Written exercise 1:
What size pan does the raspberry poke cake recipe call for?
Written exercise 2:
From the raspberry poke cake recipe, copy the passage between "- 1 cup hot" and "over the cake.", inclusive.
Written exercise 3:
According to the raspberry poke cake recipe, what is pouring the dissolved gelatin over the warm cake meant to accomplish?

Supplied text:

Description
Raspberry Zinger Poke Cake is a vibrant, moist cake filled with raspberry glaze and topped with fluffy whipped cream and fresh raspberries. Sweet, tangy, and creamy, it’s a stunning and easy dessert perfect for gatherings.
Ingredients
- 1 box yellow cake mix (or homemade equivalent)
- 3 eggs
- 1/2 cup vegetable oil
- 1 cup water or milk
- 1 package raspberry gelatin (or instant raspberry pudding mix)
- 1 cup hot water
- 1 1/2 cups fresh or thawed raspberries (plus extra for garnish)
- 1 cup heavy cream or whipping cream
- 1/4 cup powdered sugar
- Optional: 1 tsp vanilla extract
Instructions
- Preheat oven to 350°F (175°C). Prepare cake mix with eggs, oil, and water or milk. Pour into a 9×13-inch pan and bake for 25–30 minutes, until a toothpick comes out clean.
- Cool cake for 10 minutes. Use the handle of a wooden spoon to poke holes evenly all over the cake.
- In a bowl, mix raspberry gelatin with 1 cup hot water until dissolved. Pour over the warm cake, letting it seep into holes.
- Scatter raspberries over the glazed cake, pressing gently into the surface.

Record extracts:
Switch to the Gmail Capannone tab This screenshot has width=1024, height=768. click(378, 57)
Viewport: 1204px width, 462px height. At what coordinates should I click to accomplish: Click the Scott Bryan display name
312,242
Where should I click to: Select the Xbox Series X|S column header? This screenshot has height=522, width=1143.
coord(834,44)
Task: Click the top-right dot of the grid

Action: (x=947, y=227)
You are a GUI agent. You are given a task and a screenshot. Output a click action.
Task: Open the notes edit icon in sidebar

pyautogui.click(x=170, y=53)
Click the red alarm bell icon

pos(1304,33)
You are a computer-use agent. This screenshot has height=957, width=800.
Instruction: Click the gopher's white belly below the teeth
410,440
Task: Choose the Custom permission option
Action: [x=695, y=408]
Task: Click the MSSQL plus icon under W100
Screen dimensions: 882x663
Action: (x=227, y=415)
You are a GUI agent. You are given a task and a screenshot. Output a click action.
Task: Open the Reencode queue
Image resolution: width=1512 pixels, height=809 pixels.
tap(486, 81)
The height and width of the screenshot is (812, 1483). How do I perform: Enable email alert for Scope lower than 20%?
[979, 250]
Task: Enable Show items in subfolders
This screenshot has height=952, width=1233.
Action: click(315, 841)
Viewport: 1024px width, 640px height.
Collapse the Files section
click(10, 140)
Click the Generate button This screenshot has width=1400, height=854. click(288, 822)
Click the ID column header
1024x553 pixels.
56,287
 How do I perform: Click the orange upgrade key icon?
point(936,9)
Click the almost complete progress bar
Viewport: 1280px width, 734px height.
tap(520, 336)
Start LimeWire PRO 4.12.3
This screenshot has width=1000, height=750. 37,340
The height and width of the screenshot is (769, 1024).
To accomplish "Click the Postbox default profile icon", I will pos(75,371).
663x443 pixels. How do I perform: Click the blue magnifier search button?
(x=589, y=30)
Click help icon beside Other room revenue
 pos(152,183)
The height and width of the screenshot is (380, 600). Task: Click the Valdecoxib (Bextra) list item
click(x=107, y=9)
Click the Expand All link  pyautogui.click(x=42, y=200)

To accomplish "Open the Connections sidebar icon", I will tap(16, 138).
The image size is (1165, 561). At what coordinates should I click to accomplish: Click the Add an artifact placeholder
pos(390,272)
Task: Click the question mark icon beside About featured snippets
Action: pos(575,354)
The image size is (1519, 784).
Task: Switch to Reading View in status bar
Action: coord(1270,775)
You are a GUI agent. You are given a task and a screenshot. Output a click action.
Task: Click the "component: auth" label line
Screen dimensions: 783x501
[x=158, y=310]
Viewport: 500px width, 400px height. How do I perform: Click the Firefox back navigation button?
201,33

Right answer 1:
A 9×13-inch pan.

Right answer 2:
- 1 cup hot water
- 1 1/2 cups fresh or thawed raspberries (plus extra for garnish)
- 1 cup heavy cream or whipping cream
- 1/4 cup powdered sugar
- Optional: 1 tsp vanilla extract
Instructions
- Preheat oven to 350°F (175°C). Prepare cake mix with eggs, oil, and water or milk. Pour into a 9×13-inch pan and bake for 25–30 minutes, until a toothpick comes out clean.
- Cool cake for 10 minutes. Use the handle of a wooden spoon to poke holes evenly all over the cake.

Right answer 3:
It lets the raspberry mixture seep into the holes poked all over the cake with the handle of a wooden spoon.